ADR-0016: S3 As Backend for Persistent Data
Status: | ACCEPTED |
Date: | 2022-09-13 |
Author(s): | Jannik Hollenbach jannik.hollenbach@iteratec.com, Sven Strittmatter sven.strittmatter@iteratec.com |
This ADR should have been written prior to implementation. But we started documenting ADR later. This ADR has therefore been written retrospectively to record the decision made at that time.
Context
secureCodeBox needs to saves two things during the execution of a scan: the "raw results / output" of the scanner (e.g. the XML output of nmap) and the findings the parsers extract from it. In the v1 of the secureCodeBox these were stored in camunda variables which were in turn stored in the underlying database as blobs.
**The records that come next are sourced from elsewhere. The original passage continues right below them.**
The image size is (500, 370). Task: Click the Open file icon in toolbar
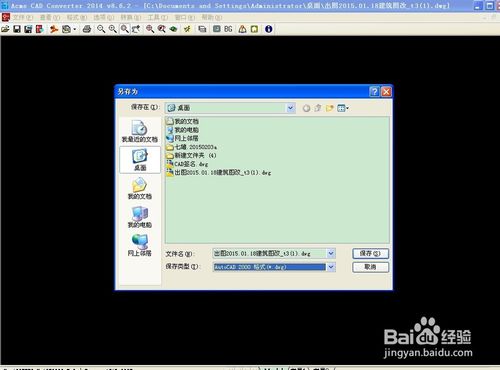5,29
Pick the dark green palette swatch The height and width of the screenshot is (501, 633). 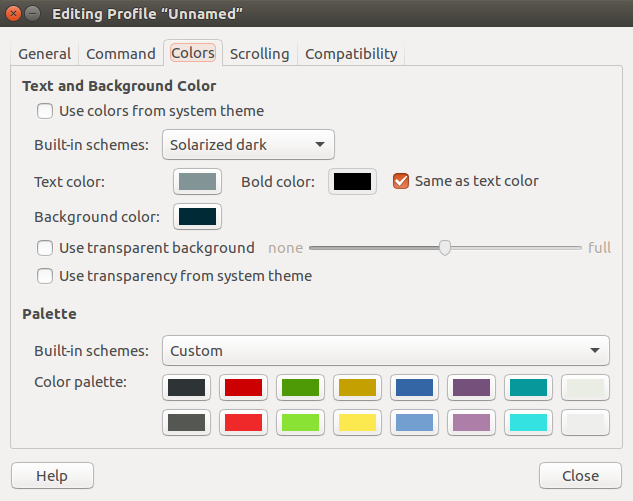tap(299, 388)
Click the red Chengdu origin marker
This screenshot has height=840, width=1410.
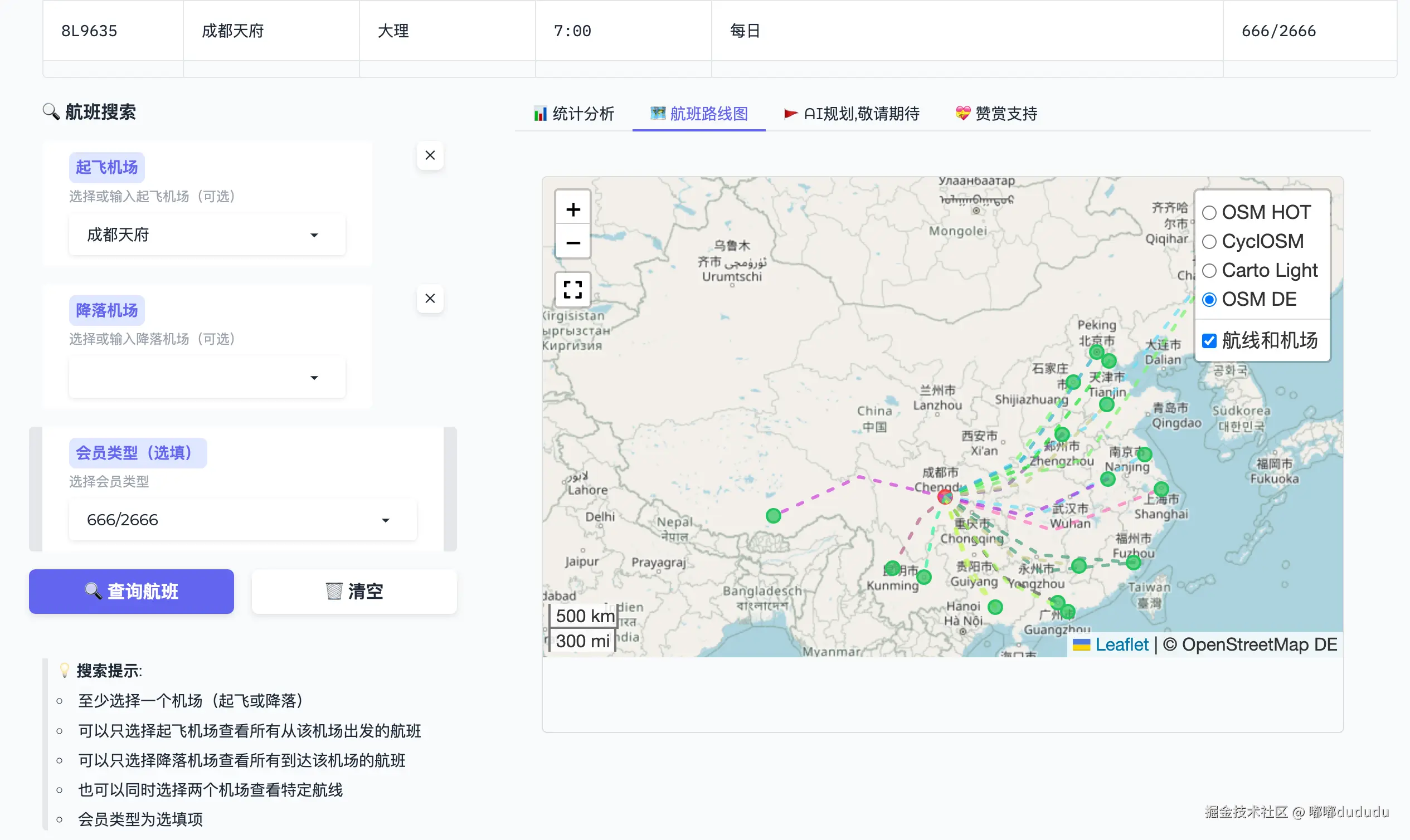[x=945, y=497]
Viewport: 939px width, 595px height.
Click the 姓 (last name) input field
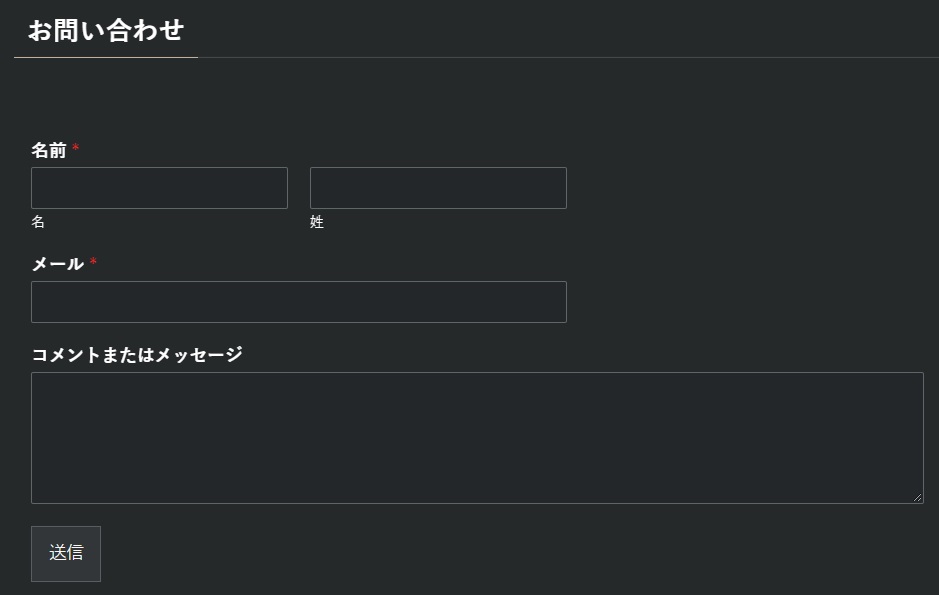438,188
As both the raw results and findings can get big (multiple megabytes) this requiered a lot of maintenance work to keep the database working correctly without overflowing.
Decision
In v2 we decided to shift the storage to store the raw results and findings as separate files in an S3 bucket.
S3 was chosen because:
- it can handle large files without much problems
- is relatively easy to use
- is well supported by (most) cloud supporters
- can be "substituted locally" by minio
- can be used with presigned urls to easily give individual components temporary read or write access to specific files in the s3 bucket
Consequences
- The secureCodeBox requires a S3 bucket locally in the cluster.
- By default the operator sets up a local minio bucket unless access to an external bucket is configured.